The 1990s growth in South Korean migration to Canada occurred at a time when Canadian unemployment was high and income growth was low relative to the United States. One pair of researchers demonstrated that numbers of migrants were correlated with the exchange rate; the weakness of the Canadian dollar relative to the United States dollar meant that South Korean migrants bringing savings to Canada for investment would be relatively richer than those going to the United States. Other factors suggested as drivers behind the growth of South Korean immigration to Canada included domestic anti-Americanism  and the large presence of Canadian English teachers in local hagwon.

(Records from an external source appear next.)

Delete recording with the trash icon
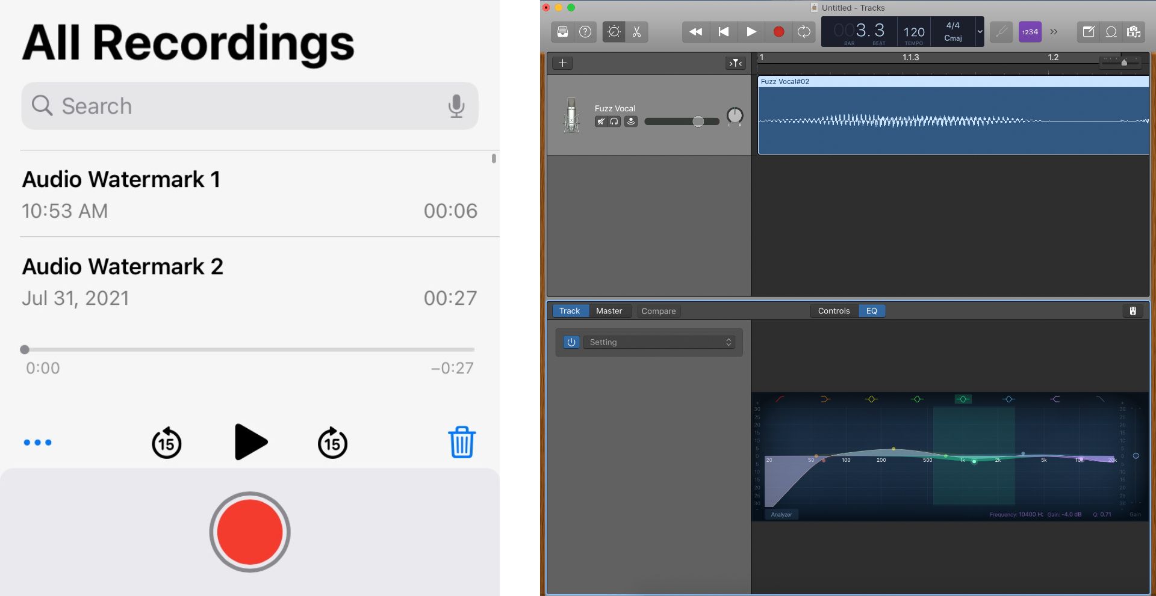Image resolution: width=1156 pixels, height=596 pixels. [x=462, y=443]
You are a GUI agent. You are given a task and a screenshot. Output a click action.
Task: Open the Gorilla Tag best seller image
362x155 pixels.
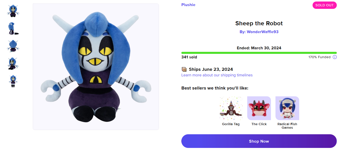[x=231, y=108]
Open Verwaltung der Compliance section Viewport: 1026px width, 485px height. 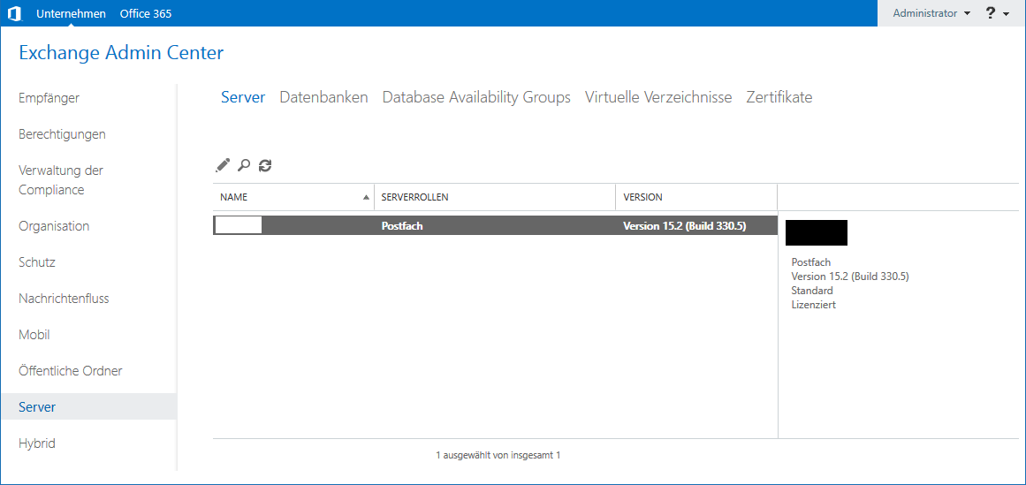coord(61,180)
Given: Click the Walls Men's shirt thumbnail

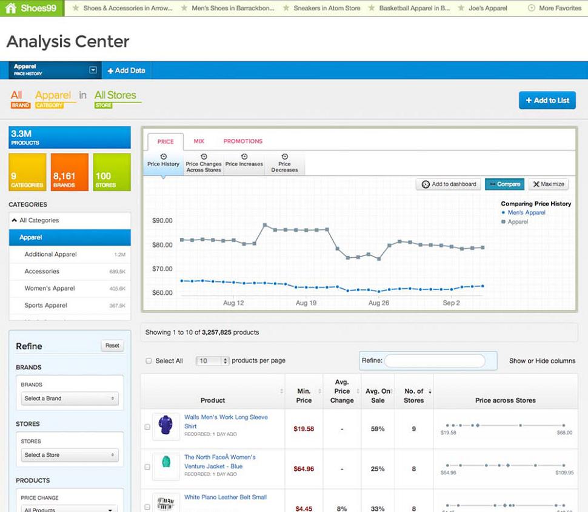Looking at the screenshot, I should (165, 425).
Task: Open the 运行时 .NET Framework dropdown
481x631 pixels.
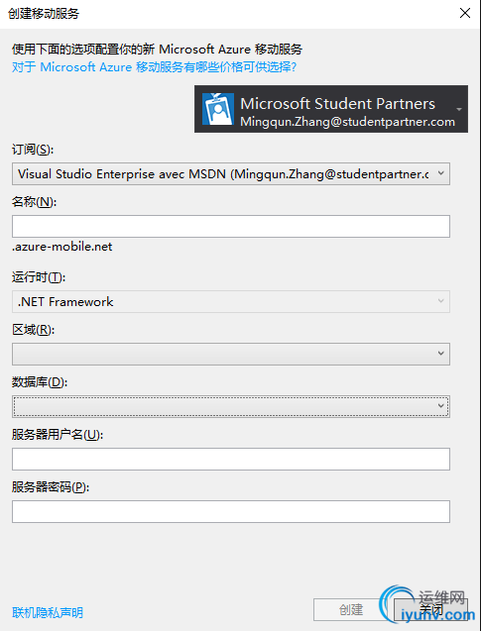Action: click(231, 301)
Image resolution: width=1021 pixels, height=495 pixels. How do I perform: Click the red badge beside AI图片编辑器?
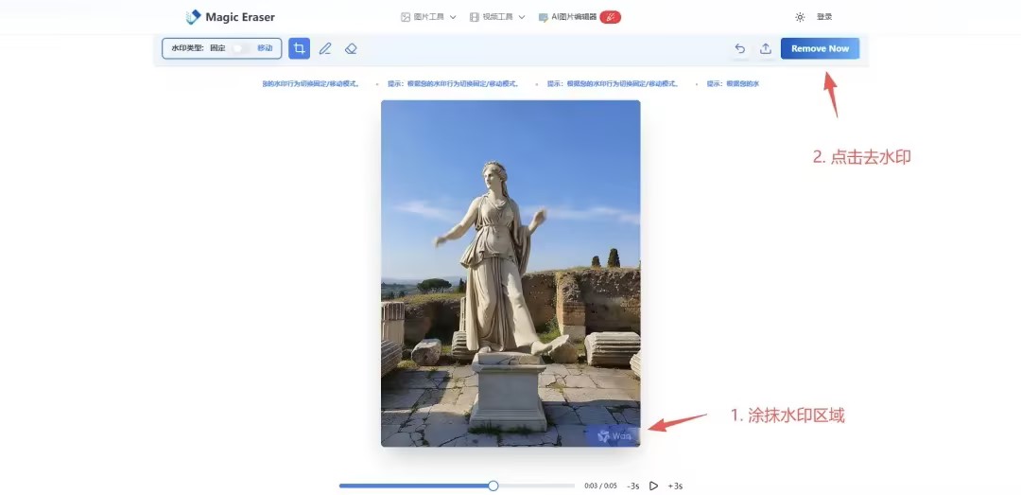(611, 17)
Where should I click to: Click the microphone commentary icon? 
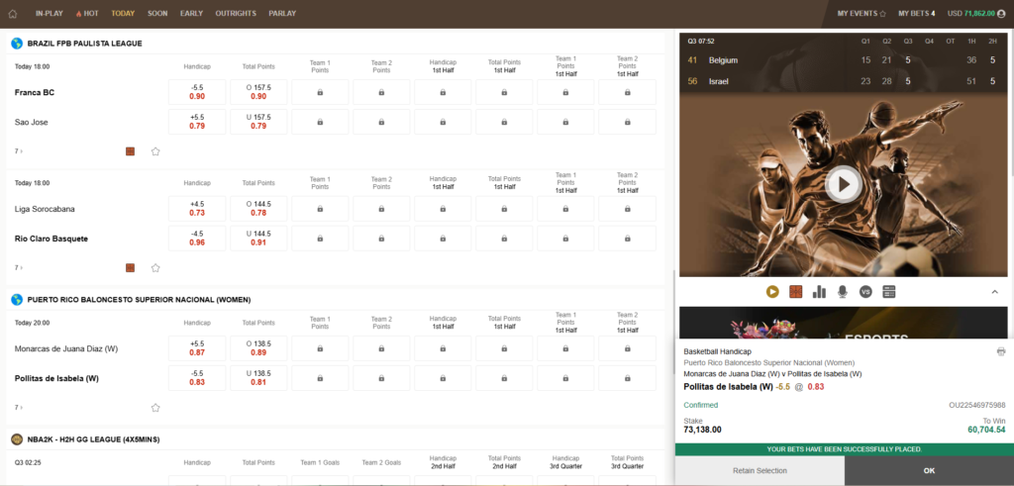tap(843, 292)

According to a 2021 Statistics Canada article, Korean-Canadians have one of the highest poverty rates among all visible minorities hovering between 27% to 32%.

Korean communities
Several Korean communities have developed in Canada since the migration after 1966. The two most concentrated areas are the Koreatown in Toronto and burgeoning Korean communities in Coquitlam and Vancouver.

Toronto

A portion of Seaton Village on Bloor St. from Bathurst St. to Christie St. was designated as Koreatown in 2004. According to the 2001 census Toronto had roughly 43,000 Koreans living in the city, and in 2011 the numbers have grown to 64,755. The Korean community in Toronto has developed Koreatown such that it offers a Korean grocery store, hairdressers, karaoke bars and a multitude of restaurants. The City of Toronto describes Koreatown as "Korea Town is primarily a business district offering a wide range of Korean restaurants, high-end-fashion Korean boutiques, herbalists, acupuncturist and many other unique services and shops which are filled with made-in-Korea merchandise." Koreatown Toronto is also known for its Spring Dano Festival which is run on the 5th day of 5th month of the Korean Lunar Calendar. The festival is run is the Christie Pits area and has been run for the past 21 years with the exception of 2013 when it was cancelled.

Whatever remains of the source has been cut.